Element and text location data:
####################

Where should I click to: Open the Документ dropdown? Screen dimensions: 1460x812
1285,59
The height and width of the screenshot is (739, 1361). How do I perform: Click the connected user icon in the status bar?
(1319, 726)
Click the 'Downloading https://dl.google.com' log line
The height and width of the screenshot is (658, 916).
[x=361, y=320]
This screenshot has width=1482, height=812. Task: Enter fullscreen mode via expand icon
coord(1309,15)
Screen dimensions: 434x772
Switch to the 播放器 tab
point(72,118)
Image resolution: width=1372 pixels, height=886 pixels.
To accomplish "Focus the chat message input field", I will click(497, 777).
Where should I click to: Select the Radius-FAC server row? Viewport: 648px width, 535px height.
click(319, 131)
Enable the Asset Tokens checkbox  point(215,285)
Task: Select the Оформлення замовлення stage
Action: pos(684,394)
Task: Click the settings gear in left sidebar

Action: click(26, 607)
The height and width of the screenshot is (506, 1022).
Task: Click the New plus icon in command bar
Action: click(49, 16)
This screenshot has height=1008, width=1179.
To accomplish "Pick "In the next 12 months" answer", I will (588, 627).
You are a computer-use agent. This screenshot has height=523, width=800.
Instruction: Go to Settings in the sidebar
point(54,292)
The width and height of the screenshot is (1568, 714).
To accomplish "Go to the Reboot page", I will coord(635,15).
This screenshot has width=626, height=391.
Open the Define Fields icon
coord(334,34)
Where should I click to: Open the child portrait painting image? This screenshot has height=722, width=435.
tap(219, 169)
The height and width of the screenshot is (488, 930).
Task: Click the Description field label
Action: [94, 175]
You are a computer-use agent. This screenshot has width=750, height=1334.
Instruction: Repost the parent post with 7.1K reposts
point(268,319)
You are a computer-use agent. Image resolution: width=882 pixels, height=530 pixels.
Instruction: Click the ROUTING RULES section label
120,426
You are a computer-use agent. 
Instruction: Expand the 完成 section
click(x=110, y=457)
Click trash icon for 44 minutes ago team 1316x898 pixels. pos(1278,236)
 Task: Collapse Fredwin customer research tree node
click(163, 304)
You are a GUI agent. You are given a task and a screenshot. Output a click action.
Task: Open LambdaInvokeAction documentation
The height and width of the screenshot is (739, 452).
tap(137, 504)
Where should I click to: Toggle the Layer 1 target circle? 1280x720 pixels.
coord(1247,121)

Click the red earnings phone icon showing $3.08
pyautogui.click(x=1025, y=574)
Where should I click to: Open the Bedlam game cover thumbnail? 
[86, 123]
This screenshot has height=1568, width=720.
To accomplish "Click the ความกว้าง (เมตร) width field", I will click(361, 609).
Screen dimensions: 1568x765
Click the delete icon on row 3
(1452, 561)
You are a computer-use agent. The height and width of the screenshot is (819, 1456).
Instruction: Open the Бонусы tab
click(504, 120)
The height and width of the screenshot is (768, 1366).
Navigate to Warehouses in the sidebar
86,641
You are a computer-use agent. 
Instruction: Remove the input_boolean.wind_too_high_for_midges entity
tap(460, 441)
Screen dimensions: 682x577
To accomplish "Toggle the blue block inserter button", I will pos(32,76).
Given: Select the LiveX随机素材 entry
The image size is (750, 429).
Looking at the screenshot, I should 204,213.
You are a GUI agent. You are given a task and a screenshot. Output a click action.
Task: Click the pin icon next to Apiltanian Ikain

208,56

####################

### Task
Rewrite the records with every "sidebar" changed to "side panel", keeping everything else the same.

### Reply
Where should I click to: Open the Документ dropdown? Screen dimensions: 1460x812
1285,59
The height and width of the screenshot is (739, 1361). How do I perform: Click the connected user icon in the status bar?
(1319, 726)
Click the 'Downloading https://dl.google.com' log line
The height and width of the screenshot is (658, 916).
[x=361, y=320]
This screenshot has width=1482, height=812. Task: Enter fullscreen mode via expand icon
coord(1309,15)
Screen dimensions: 434x772
Switch to the 播放器 tab
point(72,118)
Image resolution: width=1372 pixels, height=886 pixels.
To accomplish "Focus the chat message input field", I will click(497, 777).
Where should I click to: Select the Radius-FAC server row? Viewport: 648px width, 535px height.
click(319, 131)
Enable the Asset Tokens checkbox  point(215,285)
Task: Select the Оформлення замовлення stage
Action: pos(684,394)
Task: Click the settings gear in left side panel

Action: click(26, 607)
The height and width of the screenshot is (506, 1022).
Task: Click the New plus icon in command bar
Action: click(49, 16)
This screenshot has height=1008, width=1179.
To accomplish "Pick "In the next 12 months" answer", I will (588, 627).
You are a computer-use agent. This screenshot has height=523, width=800.
Instruction: Go to Settings in the side panel
point(54,292)
The width and height of the screenshot is (1568, 714).
To accomplish "Go to the Reboot page", I will coord(635,15).
This screenshot has width=626, height=391.
Open the Define Fields icon
coord(334,34)
Where should I click to: Open the child portrait painting image? This screenshot has height=722, width=435.
tap(219, 169)
The height and width of the screenshot is (488, 930).
Task: Click the Description field label
Action: [94, 175]
You are a computer-use agent. This screenshot has width=750, height=1334.
Instruction: Repost the parent post with 7.1K reposts
point(268,319)
You are a computer-use agent. Image resolution: width=882 pixels, height=530 pixels.
Instruction: Click the ROUTING RULES section label
120,426
You are a computer-use agent. 
Instruction: Expand the 完成 section
click(x=110, y=457)
Click trash icon for 44 minutes ago team 1316x898 pixels. pos(1278,236)
 Task: Collapse Fredwin customer research tree node
click(163, 304)
You are a GUI agent. You are given a task and a screenshot. Output a click action.
Task: Open LambdaInvokeAction documentation
The height and width of the screenshot is (739, 452).
tap(137, 504)
Where should I click to: Toggle the Layer 1 target circle? 1280x720 pixels.
coord(1247,121)

Click the red earnings phone icon showing $3.08
pyautogui.click(x=1025, y=574)
Where should I click to: Open the Bedlam game cover thumbnail? 
[86, 123]
This screenshot has height=1568, width=720.
To accomplish "Click the ความกว้าง (เมตร) width field", I will click(361, 609).
Screen dimensions: 1568x765
Click the delete icon on row 3
(1452, 561)
You are a computer-use agent. The height and width of the screenshot is (819, 1456).
Instruction: Open the Бонусы tab
click(504, 120)
The height and width of the screenshot is (768, 1366).
Navigate to Warehouses in the side panel
86,641
You are a computer-use agent. 
Instruction: Remove the input_boolean.wind_too_high_for_midges entity
tap(460, 441)
Screen dimensions: 682x577
To accomplish "Toggle the blue block inserter button", I will pos(32,76).
Given: Select the LiveX随机素材 entry
The image size is (750, 429).
Looking at the screenshot, I should 204,213.
You are a GUI agent. You are given a task and a screenshot. Output a click action.
Task: Click the pin icon next to Apiltanian Ikain

208,56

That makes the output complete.